Prompt Engineering Has Limited Impact
Prompting strategies, including energy-specific keywords, hardware details, green guidelines, and few-shot examples, do not consistently yield more energy-efficient code. The most energy-efficient prompt varies by hardware, and the effect sizes for prompt-induced differences are generally small or negligible. Notably, guideline and few-shot prompts increase the variance in energy consumption, indicating unpredictable LLM behavior when given explicit energy-saving instructions.
 
Figure 3: Energy consumption on the server for solutions generated via different prompting techniques, showing high variance for guideline and few-shot prompts.
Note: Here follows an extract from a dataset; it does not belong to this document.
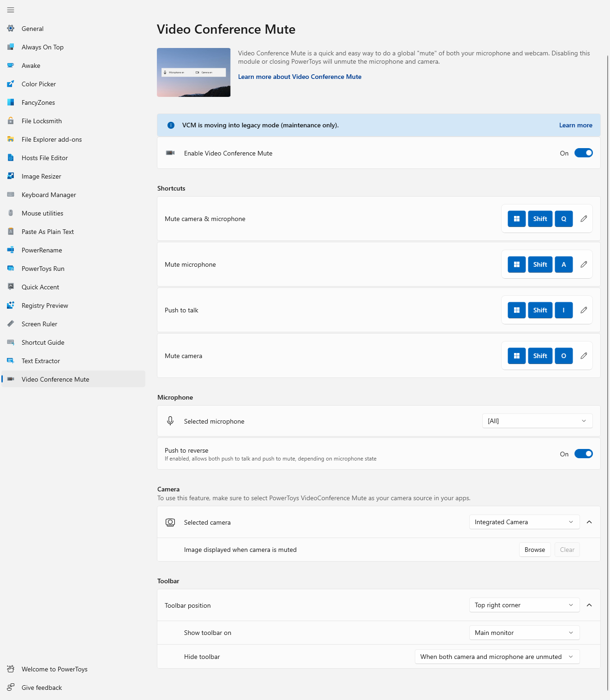Viewport: 610px width, 700px height.
Task: Change the Integrated Camera selection
Action: tap(524, 521)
Green Expert Code Sets the Lower Bound
Code developed by a Green software expert is consistently more energy-efficient than all LLM-generated solutions, with a margin of 17–30% across platforms. In rare cases, Speechless Codellama and WizardCoder, when prompted with guidelines or few-shot examples, produce solutions that rival or slightly outperform expert code, but no LLM-prompt combination consistently matches expert performance across all hardware.
 
Figure 4: Comparison of energy usage between Green expert solutions and LLM-generated solutions across platforms.
Implications
For Developers
- Critical Evaluation Required: LLM-generated code's energy efficiency is highly context-dependent. Developers should not assume that code generated by LLMs is optimal for their target hardware.
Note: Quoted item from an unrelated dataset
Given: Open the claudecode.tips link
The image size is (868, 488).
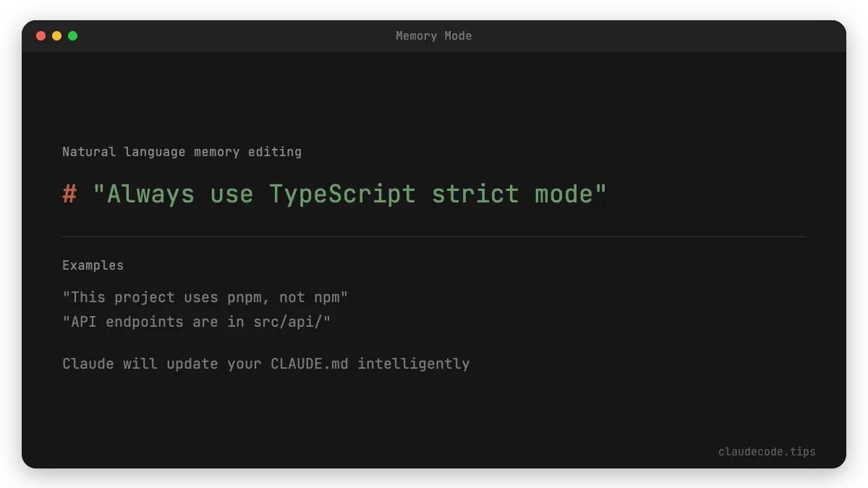Looking at the screenshot, I should pyautogui.click(x=766, y=452).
- Manual Refinement Necessary: Reviewing and refining LLM-generated code using green coding guidelines remains essential for energy-critical applications.
- Prompt Engineering Limitations: Current prompt engineering techniques do not reliably improve energy efficiency; hardware-aware or guideline-based prompts may increase code variance rather than guarantee improvements.
For LLM Vendors
- Non-Functional Metrics Needed: LLMs should be evaluated and fine-tuned for non-functional properties such as energy efficiency, not just correctness.
- Green Code Generation as a Competitive Advantage: Vendors should invest in model architectures, training data, and fine-tuning strategies that explicitly target energy efficiency, potentially leveraging domain-specific models or retrieval-augmented generation.
For Researchers
- Hardware Context is Crucial: Energy efficiency results are not generalizable across hardware; future studies must include diverse platforms and report hardware-specific findings.
- Green Code Benchmarks Needed: The community should develop and maintain benchmarks of energy-efficient code to facilitate reproducible research and model evaluation.
- Expertise Remains Valuable: Human expertise in green software engineering is still necessary; LLMs have not yet matched expert-level energy optimization.
Limitations and Threats to Validity
- Language Scope: The paper focuses on Python; results may not generalize to other languages.
- Hardware Coverage: Only three platforms are tested; broader hardware diversity may yield different results.
- Expert Baseline: The Green expert's solutions represent a practical lower bound, not an absolute optimum.
- LLM Evolution: Rapid advances in LLMs may affect the long-term relevance of these findings.
Conclusion
The empirical evidence demonstrates that, as of now, LLMs do not consistently generate energy-efficient Python code compared to human experts. Prompt engineering offers limited and unpredictable improvements. Hardware context is a major determinant of energy efficiency, and expert knowledge remains indispensable for green software development. The paper highlights the need for further research into LLM fine-tuning for non-functional requirements, the development of green code benchmarks, and the integration of energy efficiency as a first-class metric in both academic and industrial LLM evaluation.